[Data supplied Boundary: Start]
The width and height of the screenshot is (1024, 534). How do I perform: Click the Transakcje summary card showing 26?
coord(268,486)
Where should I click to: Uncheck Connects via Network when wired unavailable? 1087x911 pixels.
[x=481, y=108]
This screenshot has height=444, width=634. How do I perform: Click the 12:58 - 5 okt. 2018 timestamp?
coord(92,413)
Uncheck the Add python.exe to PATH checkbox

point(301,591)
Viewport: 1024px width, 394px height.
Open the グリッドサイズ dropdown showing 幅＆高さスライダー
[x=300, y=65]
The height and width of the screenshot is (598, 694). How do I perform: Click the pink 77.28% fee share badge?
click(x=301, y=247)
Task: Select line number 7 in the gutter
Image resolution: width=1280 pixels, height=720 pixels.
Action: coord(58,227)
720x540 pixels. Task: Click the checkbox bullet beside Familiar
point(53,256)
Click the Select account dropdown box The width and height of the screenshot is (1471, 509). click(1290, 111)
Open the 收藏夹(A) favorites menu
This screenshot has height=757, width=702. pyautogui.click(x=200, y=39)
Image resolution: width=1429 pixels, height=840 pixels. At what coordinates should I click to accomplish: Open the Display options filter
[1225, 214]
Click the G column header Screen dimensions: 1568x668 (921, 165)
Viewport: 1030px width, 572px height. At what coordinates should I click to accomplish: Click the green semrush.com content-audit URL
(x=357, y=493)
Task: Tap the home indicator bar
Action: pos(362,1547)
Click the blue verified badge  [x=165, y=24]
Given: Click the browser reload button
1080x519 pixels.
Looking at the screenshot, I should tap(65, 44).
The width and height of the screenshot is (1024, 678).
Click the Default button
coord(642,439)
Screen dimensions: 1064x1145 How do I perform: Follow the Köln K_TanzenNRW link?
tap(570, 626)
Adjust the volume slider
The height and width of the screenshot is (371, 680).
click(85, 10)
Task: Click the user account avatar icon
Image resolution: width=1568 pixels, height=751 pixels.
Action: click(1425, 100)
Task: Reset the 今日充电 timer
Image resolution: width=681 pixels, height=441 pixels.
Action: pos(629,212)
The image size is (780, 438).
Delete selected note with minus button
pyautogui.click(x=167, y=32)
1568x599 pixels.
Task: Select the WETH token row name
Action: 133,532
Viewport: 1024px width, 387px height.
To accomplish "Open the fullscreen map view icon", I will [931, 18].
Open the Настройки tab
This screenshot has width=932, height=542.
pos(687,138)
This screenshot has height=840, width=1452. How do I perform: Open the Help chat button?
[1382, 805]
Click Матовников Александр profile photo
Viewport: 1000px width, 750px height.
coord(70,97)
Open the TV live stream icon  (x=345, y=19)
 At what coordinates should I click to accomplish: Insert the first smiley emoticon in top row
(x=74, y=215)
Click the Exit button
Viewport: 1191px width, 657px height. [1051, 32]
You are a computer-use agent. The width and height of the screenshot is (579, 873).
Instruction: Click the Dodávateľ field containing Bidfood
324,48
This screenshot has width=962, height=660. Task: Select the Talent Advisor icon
[Data supplied Boundary: End]
#### Problem to solve:
Could you write out all the data exactly as it is given?

#### Answer to this task:
The width and height of the screenshot is (1024, 534). How do I perform: Click the Transakcje summary card showing 26?
coord(268,486)
Where should I click to: Uncheck Connects via Network when wired unavailable? 1087x911 pixels.
[x=481, y=108]
This screenshot has height=444, width=634. How do I perform: Click the 12:58 - 5 okt. 2018 timestamp?
coord(92,413)
Uncheck the Add python.exe to PATH checkbox

point(301,591)
Viewport: 1024px width, 394px height.
Open the グリッドサイズ dropdown showing 幅＆高さスライダー
[x=300, y=65]
The height and width of the screenshot is (598, 694). How do I perform: Click the pink 77.28% fee share badge?
click(x=301, y=247)
Task: Select line number 7 in the gutter
Image resolution: width=1280 pixels, height=720 pixels.
Action: coord(58,227)
720x540 pixels. Task: Click the checkbox bullet beside Familiar
point(53,256)
Click the Select account dropdown box The width and height of the screenshot is (1471, 509). click(1290, 111)
Open the 收藏夹(A) favorites menu
This screenshot has height=757, width=702. pyautogui.click(x=200, y=39)
Image resolution: width=1429 pixels, height=840 pixels. At what coordinates should I click to accomplish: Open the Display options filter
[1225, 214]
Click the G column header Screen dimensions: 1568x668 (921, 165)
Viewport: 1030px width, 572px height. At what coordinates should I click to accomplish: Click the green semrush.com content-audit URL
(x=357, y=493)
Task: Tap the home indicator bar
Action: pos(362,1547)
Click the blue verified badge  [x=165, y=24]
Given: Click the browser reload button
1080x519 pixels.
Looking at the screenshot, I should tap(65, 44).
The width and height of the screenshot is (1024, 678).
Click the Default button
coord(642,439)
Screen dimensions: 1064x1145 How do I perform: Follow the Köln K_TanzenNRW link?
tap(570, 626)
Adjust the volume slider
The height and width of the screenshot is (371, 680).
click(85, 10)
Task: Click the user account avatar icon
Image resolution: width=1568 pixels, height=751 pixels.
Action: click(1425, 100)
Task: Reset the 今日充电 timer
Image resolution: width=681 pixels, height=441 pixels.
Action: pos(629,212)
The image size is (780, 438).
Delete selected note with minus button
pyautogui.click(x=167, y=32)
1568x599 pixels.
Task: Select the WETH token row name
Action: 133,532
Viewport: 1024px width, 387px height.
To accomplish "Open the fullscreen map view icon", I will [931, 18].
Open the Настройки tab
This screenshot has width=932, height=542.
pos(687,138)
This screenshot has height=840, width=1452. How do I perform: Open the Help chat button?
[1382, 805]
Click Матовников Александр profile photo
Viewport: 1000px width, 750px height.
coord(70,97)
Open the TV live stream icon  (x=345, y=19)
 At what coordinates should I click to accomplish: Insert the first smiley emoticon in top row
(x=74, y=215)
Click the Exit button
Viewport: 1191px width, 657px height. [1051, 32]
You are a computer-use agent. The width and height of the screenshot is (579, 873).
Instruction: Click the Dodávateľ field containing Bidfood
324,48
This screenshot has width=962, height=660. Task: Select the Talent Advisor icon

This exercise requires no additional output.